Samantha Power, the administrator of USAID in the Biden administration, called the Trump administration's dismantling of USAID "one of the worst and most costly foreign policy blunders in U.S. history."

"In so doing, they have imperiled millions of lives, thousands of American jobs and billions of dollars of investment in American small businesses and farms while severely undermining our national security and global influence — all while authoritarians and extremists celebrate their luck," Power wrote in a guest essay in The New York Times.

USAID spending represents "less than 1% of the U.S. government's overall annual spending," Power noted. "Yet for much of the world population, the investments and work of USAID make up the primary (and often only) contact with the United States."

With programs that function largely on a local level, the agency has been instrumental in promoting U.S. interests through humanitarian assistance, development projects and the advancement of democratic values. Dismantling the agency creates a soft power vacuum that competing nations are eager to fill.

“The damage to the U.S. reputation and image is so great that China and Russia do not have to do anything to benefit from this self-inflicted wound,” said George Ingram of the Brookings Institution, a Washington-based think tank.

Reactions among world leaders and heads of international agencies to the shutdown of USAID and their uncertainty about the implications of the 90-day pause have been largely muted for fear of retaliation.

U.N.'s work is crucial

In a letter this week to his staff, U.N. chief António Guterres said the organization would do all it can to mitigate the impact of Trump’s actions.

“Now, more than ever, the work of the United Nations is crucial,” Guterres wrote. “Together, we will ensure that our organization continues to serve people in need around the world with unwavering commitment.”

The head of UNAIDS, the U.N. program to combat HIV/AIDS, says Trump’s spending moratorium has created confusion in international efforts to treat and control the disease, despite a waiver that is supposed to allow “life-saving humanitarian assistance” to continue.

UNAIDS heavily relies on money from the U.S. President’s Emergency Plans for AIDS Relief, or PEPFAR, which finances about 70% of its AIDS response.

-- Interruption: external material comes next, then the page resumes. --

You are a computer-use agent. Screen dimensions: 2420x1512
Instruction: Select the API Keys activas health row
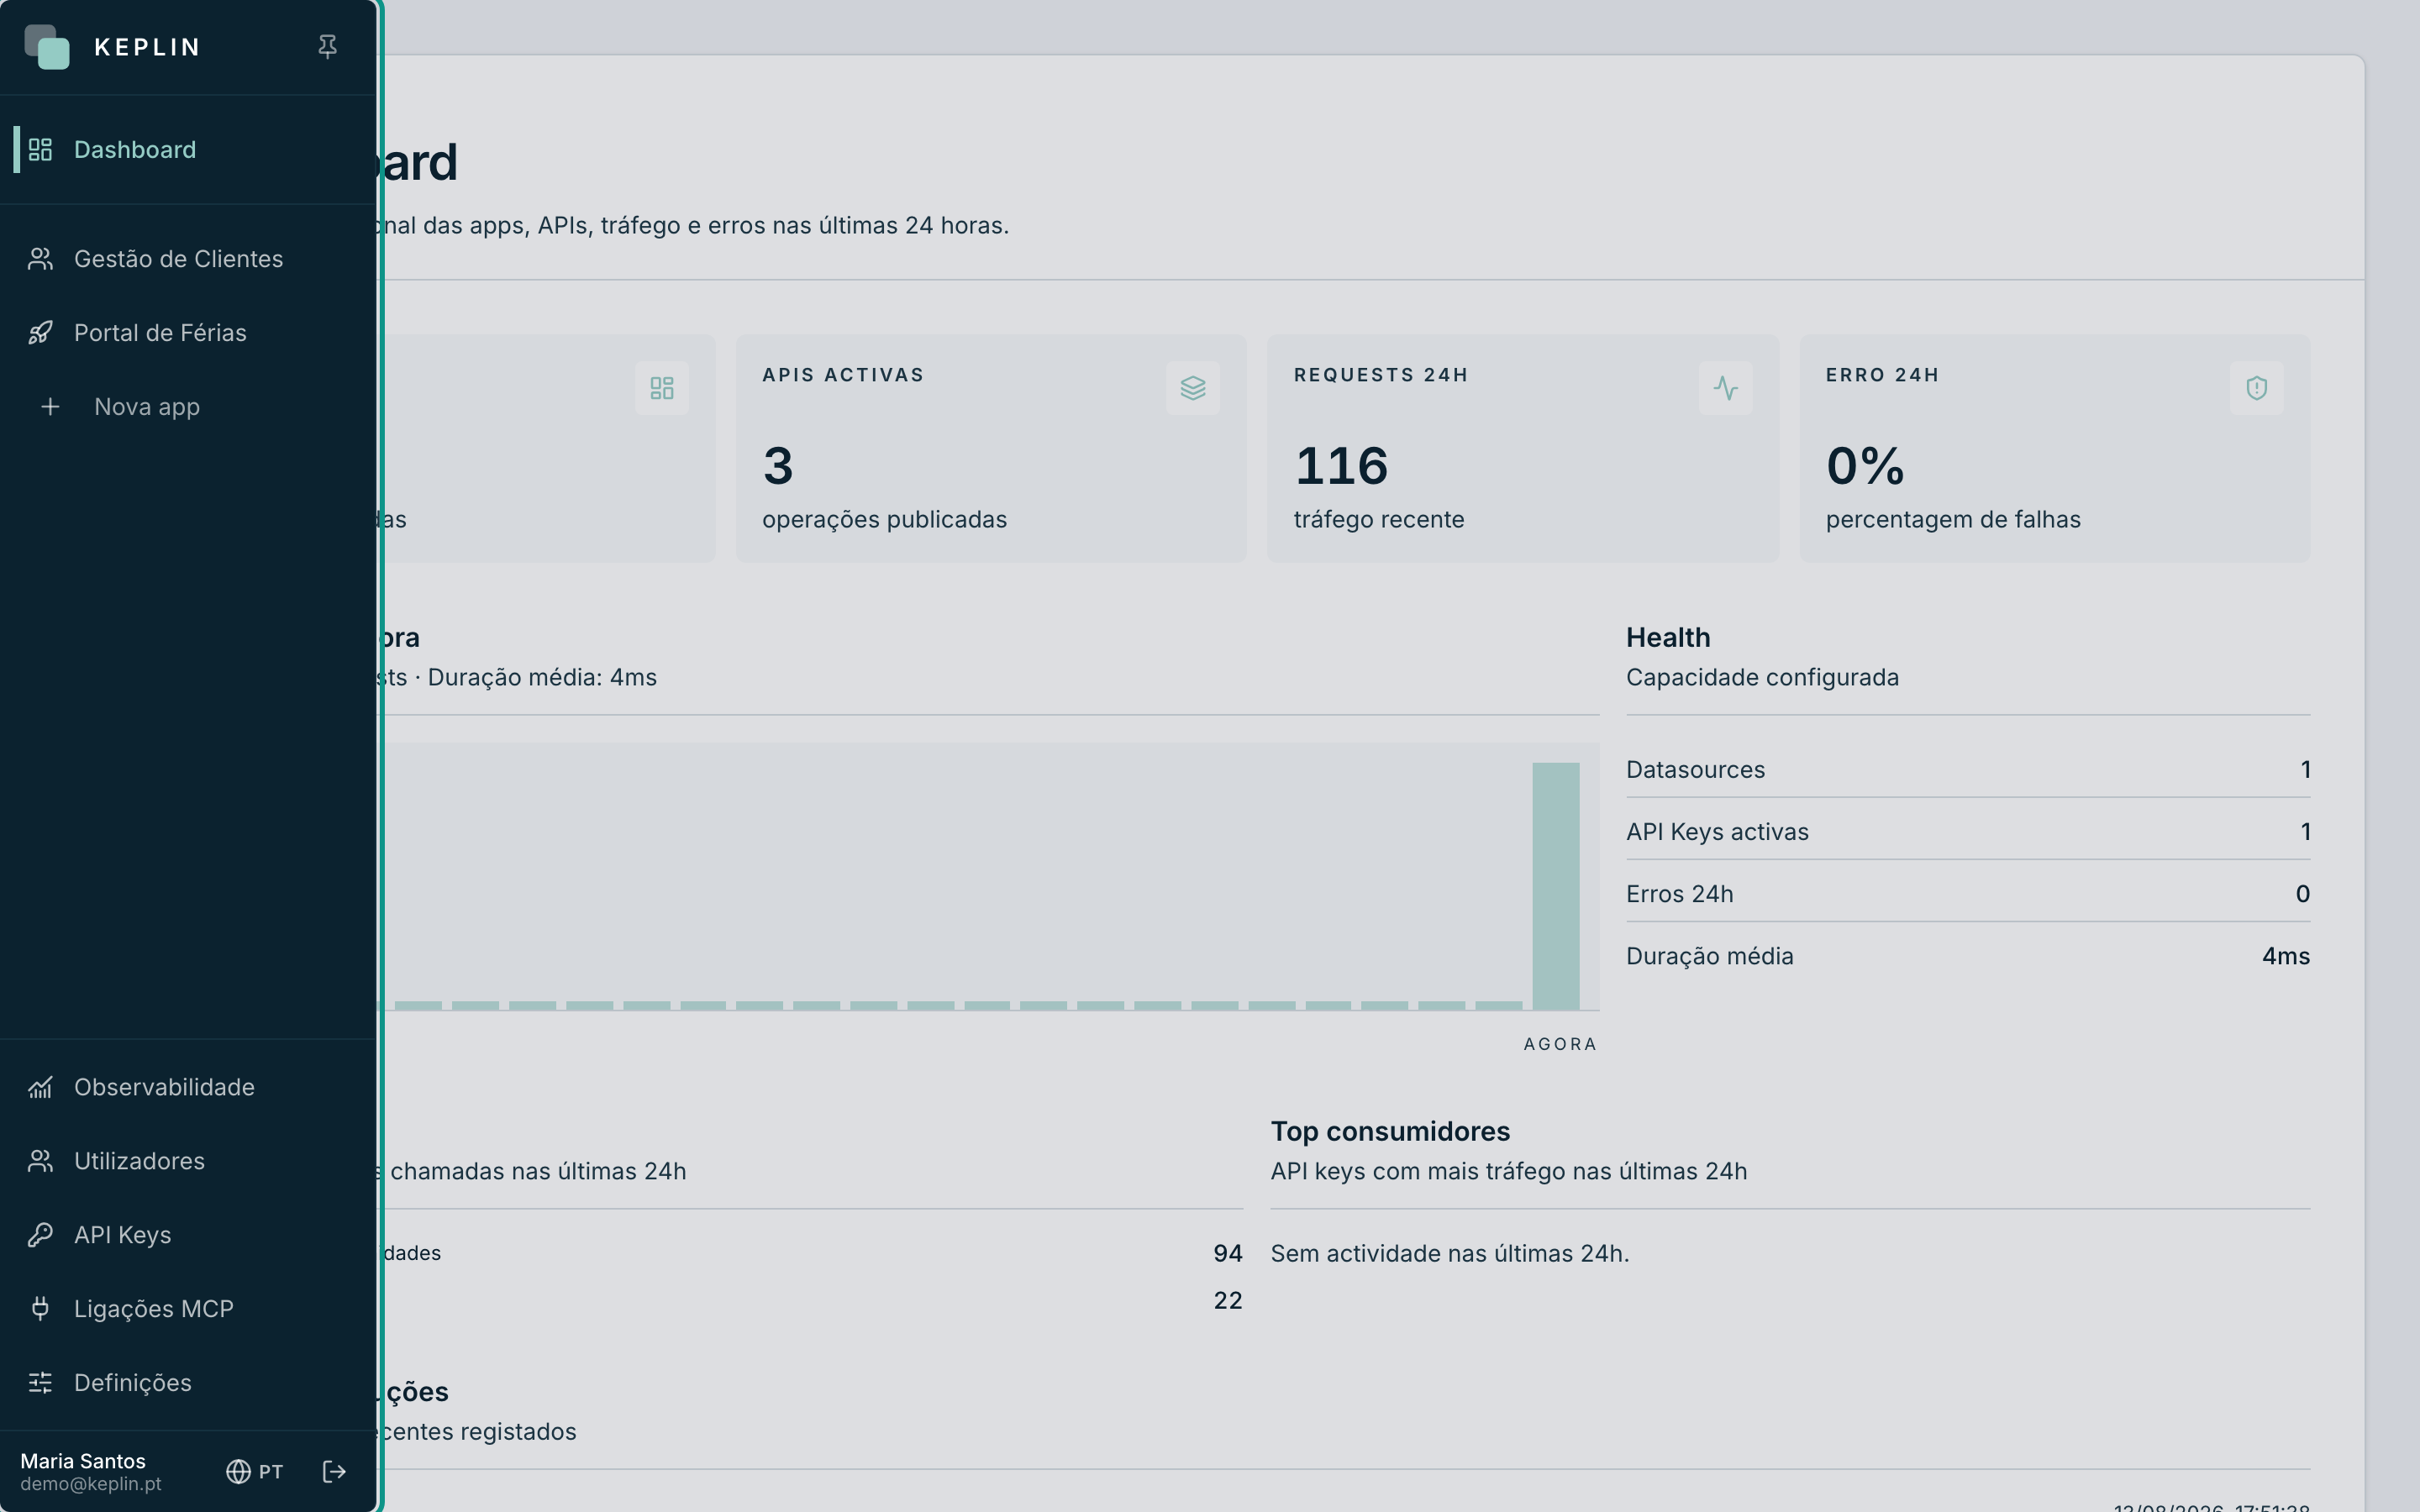(1968, 832)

The program was created in 2003 under President George W. Bush, a Republican, and has reportedly saved more than 26 million lives, primarily in Africa. Conservatives in recent years have opposed PEPFAR, alleging it promotes abortion.

Some of the programming under PEPFAR, which provides lifesaving HIV medication, was granted a waiver last week for tuberculosis, malaria, acute risks of maternal and child mortality, severe acute malnutrition, and other life-threatening diseases and health conditions, according to Devex, which obtained a copy of the waiver guidance.

Trump makes no secret of his disdain for global cooperation and considers the United Nations a bloated and inefficient bureaucracy that is biased against the United States, its major financial supporter. Project 2025, the Republican guidebook for the second Trump administration, calls on the president to “initiate a comprehensive cost-benefit analysis of U.S. participation in all international organizations.”

Among his first actions after regaining the presidency, Trump ordered the United States to cancel its membership in the World Health Organization and terminate its adherence to the Paris Climate Agreement.

Trump further roiled the international community with imperialistic threats to seize the Panama Canal, acquire Greenland and fold Canada into the U.S. as the 51st state. He says he wants to expel Palestinians from the Gaza Strip and transform it into a “Riviera of the Middle East.”

Trump told reporters on Friday that Gaza “will be given to us by Israel” and the plan “would lead to great stability in the area” for “very little money."